> BRIEF: Would you please give all the lines below again, exactly as they stand?

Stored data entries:
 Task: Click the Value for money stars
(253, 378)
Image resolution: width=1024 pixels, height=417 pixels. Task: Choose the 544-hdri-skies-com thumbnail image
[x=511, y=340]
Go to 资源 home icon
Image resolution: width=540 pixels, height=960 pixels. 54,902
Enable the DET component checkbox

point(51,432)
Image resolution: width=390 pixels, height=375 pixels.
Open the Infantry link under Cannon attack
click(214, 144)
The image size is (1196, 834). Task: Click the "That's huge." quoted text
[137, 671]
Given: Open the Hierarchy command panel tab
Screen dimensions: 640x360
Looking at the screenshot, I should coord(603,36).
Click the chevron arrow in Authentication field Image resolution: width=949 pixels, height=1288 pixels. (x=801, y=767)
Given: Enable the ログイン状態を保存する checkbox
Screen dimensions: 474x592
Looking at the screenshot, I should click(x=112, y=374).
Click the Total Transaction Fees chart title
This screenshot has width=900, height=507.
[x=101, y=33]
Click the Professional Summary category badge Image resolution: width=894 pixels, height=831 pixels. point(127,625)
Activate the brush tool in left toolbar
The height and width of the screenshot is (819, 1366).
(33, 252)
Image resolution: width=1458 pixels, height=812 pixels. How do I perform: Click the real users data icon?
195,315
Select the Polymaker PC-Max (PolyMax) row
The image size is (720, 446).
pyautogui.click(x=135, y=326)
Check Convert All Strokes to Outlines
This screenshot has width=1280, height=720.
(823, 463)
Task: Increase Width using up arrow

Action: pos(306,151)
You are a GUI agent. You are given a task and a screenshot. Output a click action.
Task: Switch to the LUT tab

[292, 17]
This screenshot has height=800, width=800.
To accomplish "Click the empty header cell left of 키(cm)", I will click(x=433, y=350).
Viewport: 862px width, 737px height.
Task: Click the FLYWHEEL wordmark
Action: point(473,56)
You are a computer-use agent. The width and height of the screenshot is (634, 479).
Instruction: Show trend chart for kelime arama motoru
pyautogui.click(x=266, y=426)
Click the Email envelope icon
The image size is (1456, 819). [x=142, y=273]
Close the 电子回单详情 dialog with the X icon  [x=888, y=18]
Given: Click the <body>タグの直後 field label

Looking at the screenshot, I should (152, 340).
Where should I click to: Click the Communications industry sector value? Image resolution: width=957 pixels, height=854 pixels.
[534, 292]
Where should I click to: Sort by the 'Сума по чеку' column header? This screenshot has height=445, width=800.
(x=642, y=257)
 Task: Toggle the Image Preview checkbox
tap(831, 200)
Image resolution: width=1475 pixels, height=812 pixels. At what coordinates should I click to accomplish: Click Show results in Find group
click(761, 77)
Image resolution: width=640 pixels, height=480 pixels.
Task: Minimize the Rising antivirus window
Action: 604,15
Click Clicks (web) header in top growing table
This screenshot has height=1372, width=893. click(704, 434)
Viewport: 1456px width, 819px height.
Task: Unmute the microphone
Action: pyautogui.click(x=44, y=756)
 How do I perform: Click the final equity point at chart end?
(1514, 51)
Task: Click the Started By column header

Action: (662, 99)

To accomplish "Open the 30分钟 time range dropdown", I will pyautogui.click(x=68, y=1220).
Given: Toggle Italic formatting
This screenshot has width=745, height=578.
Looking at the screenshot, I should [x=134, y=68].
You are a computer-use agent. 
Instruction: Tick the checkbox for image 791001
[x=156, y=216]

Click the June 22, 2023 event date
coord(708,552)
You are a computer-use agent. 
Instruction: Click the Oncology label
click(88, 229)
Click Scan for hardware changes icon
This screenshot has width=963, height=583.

> RESPONSE AREA:
 Task: Click the Value for money stars
(253, 378)
Image resolution: width=1024 pixels, height=417 pixels. Task: Choose the 544-hdri-skies-com thumbnail image
[x=511, y=340]
Go to 资源 home icon
Image resolution: width=540 pixels, height=960 pixels. 54,902
Enable the DET component checkbox

point(51,432)
Image resolution: width=390 pixels, height=375 pixels.
Open the Infantry link under Cannon attack
click(214, 144)
The image size is (1196, 834). Task: Click the "That's huge." quoted text
[137, 671]
Given: Open the Hierarchy command panel tab
Screen dimensions: 640x360
Looking at the screenshot, I should coord(603,36).
Click the chevron arrow in Authentication field Image resolution: width=949 pixels, height=1288 pixels. (x=801, y=767)
Given: Enable the ログイン状態を保存する checkbox
Screen dimensions: 474x592
Looking at the screenshot, I should click(x=112, y=374).
Click the Total Transaction Fees chart title
This screenshot has width=900, height=507.
[x=101, y=33]
Click the Professional Summary category badge Image resolution: width=894 pixels, height=831 pixels. point(127,625)
Activate the brush tool in left toolbar
The height and width of the screenshot is (819, 1366).
(33, 252)
Image resolution: width=1458 pixels, height=812 pixels. How do I perform: Click the real users data icon?
195,315
Select the Polymaker PC-Max (PolyMax) row
The image size is (720, 446).
pyautogui.click(x=135, y=326)
Check Convert All Strokes to Outlines
This screenshot has width=1280, height=720.
(823, 463)
Task: Increase Width using up arrow

Action: pos(306,151)
You are a GUI agent. You are given a task and a screenshot. Output a click action.
Task: Switch to the LUT tab

[292, 17]
This screenshot has height=800, width=800.
To accomplish "Click the empty header cell left of 키(cm)", I will click(x=433, y=350).
Viewport: 862px width, 737px height.
Task: Click the FLYWHEEL wordmark
Action: point(473,56)
You are a computer-use agent. The width and height of the screenshot is (634, 479).
Instruction: Show trend chart for kelime arama motoru
pyautogui.click(x=266, y=426)
Click the Email envelope icon
The image size is (1456, 819). [x=142, y=273]
Close the 电子回单详情 dialog with the X icon  [x=888, y=18]
Given: Click the <body>タグの直後 field label

Looking at the screenshot, I should (152, 340).
Where should I click to: Click the Communications industry sector value? Image resolution: width=957 pixels, height=854 pixels.
[534, 292]
Where should I click to: Sort by the 'Сума по чеку' column header? This screenshot has height=445, width=800.
(x=642, y=257)
 Task: Toggle the Image Preview checkbox
tap(831, 200)
Image resolution: width=1475 pixels, height=812 pixels. At what coordinates should I click to accomplish: Click Show results in Find group
click(761, 77)
Image resolution: width=640 pixels, height=480 pixels.
Task: Minimize the Rising antivirus window
Action: 604,15
Click Clicks (web) header in top growing table
This screenshot has height=1372, width=893. click(704, 434)
Viewport: 1456px width, 819px height.
Task: Unmute the microphone
Action: pyautogui.click(x=44, y=756)
 How do I perform: Click the final equity point at chart end?
(1514, 51)
Task: Click the Started By column header

Action: (662, 99)

To accomplish "Open the 30分钟 time range dropdown", I will pyautogui.click(x=68, y=1220).
Given: Toggle Italic formatting
This screenshot has width=745, height=578.
Looking at the screenshot, I should [x=134, y=68].
You are a computer-use agent. 
Instruction: Tick the checkbox for image 791001
[x=156, y=216]

Click the June 22, 2023 event date
coord(708,552)
You are a computer-use agent. 
Instruction: Click the Oncology label
click(88, 229)
Click Scan for hardware changes icon
This screenshot has width=963, height=583.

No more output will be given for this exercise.